[BEGIN Excerpt]
On 17 December 2010 14:05, Tad Glines <[email protected]> wrote:

> I think this transition would be easier if there was a defined translation
> to/from the old/new ids. Then WiaB could store/use new ids, but be able to
> support APIs that need to use the old ids.


There's two different things going here. One is translating between id
serializations to talk to older APIs. I definitely agree and will implement
that.

The second is dealing with existing data that uses ids containing characters
that are not valid in the new spec (e.g. '/' inside a token). Because WIAB
has not had persistence, there is no existing data there. It's easy to
define a one-way mapping so that for importing data from Google Wave or
other systems, WIAB can find a new id for broken ones (and update all
references to it on the way). But a two-way mapping is going to be harder. I
don't think it's worthwhile unless someone screams out that making ids
containing '/' invalid (or anything else in the draft spec) is going to
break them.

A.



> -Tad
>
> On Thu, Dec 16, 2010 at 4:14 PM, Alex North <[email protected]> wrote:
>
>> Wave identifiers as currently implemented (Wave[let]Id.java) do not
>> conform to the draft specification we published at
>> http://wave-protocol.googlecode.com/hg/spec/waveid/waveidspec.html. That
>> spec limits code points valid inside an identifier with an explicit goal of
>> supporting natural URI construction and wave references/links.
[END Excerpt]
[BEGIN Data shown]
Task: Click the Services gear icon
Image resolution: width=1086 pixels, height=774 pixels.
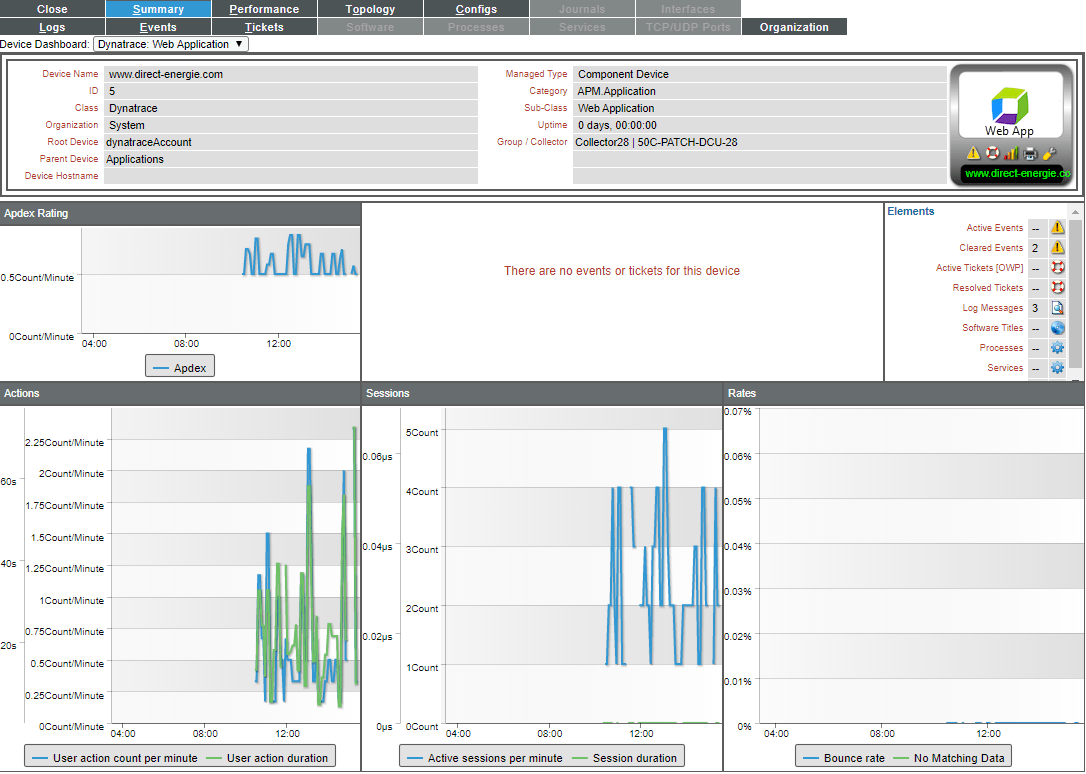Action: pos(1057,367)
[END Data shown]
## Instructions
a) Answer each of these about the email on wave identifiers, one per line:
(i) Which character is given as an example of one that is not valid inside a token in the new spec?
(ii) Why does WIAB have no existing data that uses such ids?
(iii) What does the draft specification limit?
b) Can you repeat the part of the email on wave identifiers starting with "The second is" and going on through "break them."?

## Expected answers
a)
(i) '/'
(ii) WIAB has not had persistence.
(iii) The code points valid inside an identifier.

b)
The second is dealing with existing data that uses ids containing characters
that are not valid in the new spec (e.g. '/' inside a token). Because WIAB
has not had persistence, there is no existing data there. It's easy to
define a one-way mapping so that for importing data from Google Wave or
other systems, WIAB can find a new id for broken ones (and update all
references to it on the way). But a two-way mapping is going to be harder. I
don't think it's worthwhile unless someone screams out that making ids
containing '/' invalid (or anything else in the draft spec) is going to
break them.